I am attempting to set up a local testing environment. We’re using Couchbase in Docker for our local dev. The company I’ve begun working for doesn’t have any automated testing, and the testing they do have runs against their dev db. This is causing problems and occasionally breaks a devs db unexpectedly. We are working in Ruby and using the Ruby SDK, for reference.
The other problem I have is that our bucket names are most often hard-coded in the DB. So, it would be a large lift (and fairly risky) to go through our codebase and attempt to move all of our bucket names to env variables.

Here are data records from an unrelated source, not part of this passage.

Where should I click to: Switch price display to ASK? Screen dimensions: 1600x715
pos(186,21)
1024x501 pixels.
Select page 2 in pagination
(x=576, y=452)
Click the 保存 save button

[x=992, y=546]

The solution I figured would be easiest is to have two different couchbase containers - one for dev and one for test - and just point our test env at the test cluster and otherwise each cluster (dev and test) could be entirely identical. I’ve been trying to accomplish this with HAProxy, but having a lot of issues. It seems like there’s something about it that Couchbase doesn’t like.
My idea was to use HAProxy to have something like “localhost/dev” and “localhost/test”. However, whenever I attempt to set that up, couchbase issues a 404. If I set up HAProxy to forward traffic directly to one of the servers, that seems to work though.
So, I guess I have a few questions.
- What is the ‘right’ way to do this? Should we just be doing this with buckets, and the fact that our buckets are hardcoded is a problem?
- Does anyone know what might be going on with HAProxy that couchbase doesn’t like?
Edit: Oh, one additional note. Our first thought was to just expose all the necessary ports and remap them, avoiding HAProxy altogether. It seems like there are some ports that are searched for by either phoning home or the RubySDK though, and so they only work for one container. Remapping those ports just causes errors.